6
$\begingroup$

I'm in a debate with a coworker and I'm starting to wonder if I'm wrong but the internet is confusing me more.

We have continuous data $[0, \infty)$ that is retrospectively selected on individuals. The selection is non random. Our sample sizes are $\approx 1000$. Our data is heavily skewed towards the left with some strong bumps towards the tail.

My strategy is to look at the distribution of the data before statistical tests between two groups via histograms, q-q plots, and Shapiro Wilk test. If the data is approximately normal I use an appropriate test (t-test, ANOVA, Linear Regression etc). If not I use an appropriate non-parametric method (Mann-Whitney Test, Kruskal-Wallis, Bootstrap regression model).

My coworker doesn't look at the distribution if the sample size is >30 or >50 he automatically assumes it is normal and cites the central limit theorem for using the t-test or ANOVA.

They cite this paper: t-tests, non-parametric tests, and large studies—a paradox of statistical practice? and say that I'm over-using non parametric tests. My understanding is my method would tell me if it's appropriate to do a normal distribution though because I thought that for heavy skewed data the n to reach ~normal distribution was higher. I know given a large enough sample size it would eventually get there but especially for the smaller sample sizes isn't it better to check? To me it makes sense that since multiple tests show that the data isn't normal it's inappropriate to use normal distribution then. Also if needing a sample size of 30 was all you needed for assuming normality why is so much work done on other distributions in statistical software?
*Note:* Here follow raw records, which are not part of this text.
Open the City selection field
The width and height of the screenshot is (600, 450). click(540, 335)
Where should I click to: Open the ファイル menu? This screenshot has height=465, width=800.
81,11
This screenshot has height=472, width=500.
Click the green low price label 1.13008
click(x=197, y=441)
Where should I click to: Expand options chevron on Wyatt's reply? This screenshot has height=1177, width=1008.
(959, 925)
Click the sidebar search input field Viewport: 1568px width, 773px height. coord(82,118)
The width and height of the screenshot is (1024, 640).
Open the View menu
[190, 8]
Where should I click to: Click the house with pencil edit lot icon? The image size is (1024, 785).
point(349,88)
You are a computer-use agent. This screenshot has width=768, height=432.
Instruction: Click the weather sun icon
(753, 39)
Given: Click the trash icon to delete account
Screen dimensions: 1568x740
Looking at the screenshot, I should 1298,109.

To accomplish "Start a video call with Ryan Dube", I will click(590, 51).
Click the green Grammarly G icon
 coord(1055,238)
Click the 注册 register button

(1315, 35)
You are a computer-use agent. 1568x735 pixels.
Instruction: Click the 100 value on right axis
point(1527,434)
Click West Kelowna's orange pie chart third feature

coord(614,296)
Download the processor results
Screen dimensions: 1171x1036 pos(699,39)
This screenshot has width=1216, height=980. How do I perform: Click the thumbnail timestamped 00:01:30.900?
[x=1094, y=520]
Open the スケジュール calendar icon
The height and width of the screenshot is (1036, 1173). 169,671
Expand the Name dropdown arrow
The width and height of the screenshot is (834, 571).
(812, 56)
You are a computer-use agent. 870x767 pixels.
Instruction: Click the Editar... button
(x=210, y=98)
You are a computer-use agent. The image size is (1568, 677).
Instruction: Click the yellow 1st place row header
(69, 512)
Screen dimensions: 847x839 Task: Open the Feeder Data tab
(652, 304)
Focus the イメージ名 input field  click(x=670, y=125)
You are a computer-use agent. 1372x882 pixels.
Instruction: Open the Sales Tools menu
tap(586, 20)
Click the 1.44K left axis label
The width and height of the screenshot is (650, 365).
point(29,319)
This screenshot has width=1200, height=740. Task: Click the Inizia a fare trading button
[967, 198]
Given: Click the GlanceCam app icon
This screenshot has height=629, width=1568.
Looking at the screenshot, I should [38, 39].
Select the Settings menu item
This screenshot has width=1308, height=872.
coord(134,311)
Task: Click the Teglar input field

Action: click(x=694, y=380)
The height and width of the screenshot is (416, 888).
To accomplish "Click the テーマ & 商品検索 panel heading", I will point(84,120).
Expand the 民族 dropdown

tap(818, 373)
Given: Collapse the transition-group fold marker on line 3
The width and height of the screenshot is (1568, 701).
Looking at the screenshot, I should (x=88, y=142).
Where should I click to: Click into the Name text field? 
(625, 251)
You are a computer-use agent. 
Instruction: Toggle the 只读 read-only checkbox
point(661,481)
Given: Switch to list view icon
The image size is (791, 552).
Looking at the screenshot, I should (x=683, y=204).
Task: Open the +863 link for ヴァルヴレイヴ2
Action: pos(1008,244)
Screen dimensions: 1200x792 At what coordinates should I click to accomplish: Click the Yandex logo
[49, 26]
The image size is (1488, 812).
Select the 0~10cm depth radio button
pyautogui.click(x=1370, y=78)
Everything would be normal distribution or non parametric then. Why bother with binomial distributions or gamma distributions? However they keep sending me papers about central limit theorem and now I'm not so sure. Maybe I am wrong and I shouldn't bother checking these assumptions.

Who is right and why?

$\endgroup$
12
  • 7
    $\begingroup$ Show your coworker some examples, such as the (extreme) one discussed at stats.stackexchange.com/questions/69898. It clearly controverts the paper's overly general conclusion that "For studies with a large sample size, t-tests and their corresponding confidence intervals can and should be used even for heavily skewed data." This conclusion is based on (extremely) limited simulations and one case study and then justified with "the t-test is robust even to severely skewed data and should be used almost exclusively." That is, at best, a statistically naive statement. $\endgroup$
    – whuber
    Commented Oct 23, 2020 at 16:15
  • 4
    $\begingroup$ You seem to be making the mistake of thinking that the central limit theorem says that your data will converge to a normal distribution. That is false: stats.stackexchange.com/questions/473455/…. $\endgroup$
    – Dave
    Commented Oct 23, 2020 at 16:25
  • 3
    $\begingroup$ @sean Could you explain why "automatically assuming [a sample] is normal" when its size exceeds 50 is any any sense "essentially correct"?? Even supposing the colleague is really referring to the sampling distribution of a statistic, very strong assumptions (which are not in evidence here) are needed to support any such conclusion. $\endgroup$
    – whuber
    Commented Oct 23, 2020 at 19:05
  • 4
    $\begingroup$ More like NEVER. The CLT may lead to normally distributed $\bar X,$ but if data are not normal then $\bar X$ and $S$ cannot be independent, and the "t-statistic" cannot have a Student t dist'n. [Note: $\bar X$ and $S$ are independent only for normal data.] // If your co-worker is your boss, maybe best to tread softly; otherwise, maybe let him know his information is from uninformed sources. $\endgroup$
    – BruceET
    Commented Oct 24, 2020 at 6:02
  • 2
    $\begingroup$ @BruceET, you cannot have a t-distribution, but maybe you get something that is close to it. $\endgroup$ Commented Oct 24, 2020 at 13:59

2 Answers 2

3
$\begingroup$

My strategy is to look at the distribution of the data before statistical tests between two groups via histograms, q-q plots, and Shapiro Wilk test. If the data is approximately normal I use an appropriate test (t-test, ANOVA, Linear Regression etc). If not I use an appropriate non-parametric method (Mann-Whitney Test, Kruskal-Wallis, Bootstrap regression model).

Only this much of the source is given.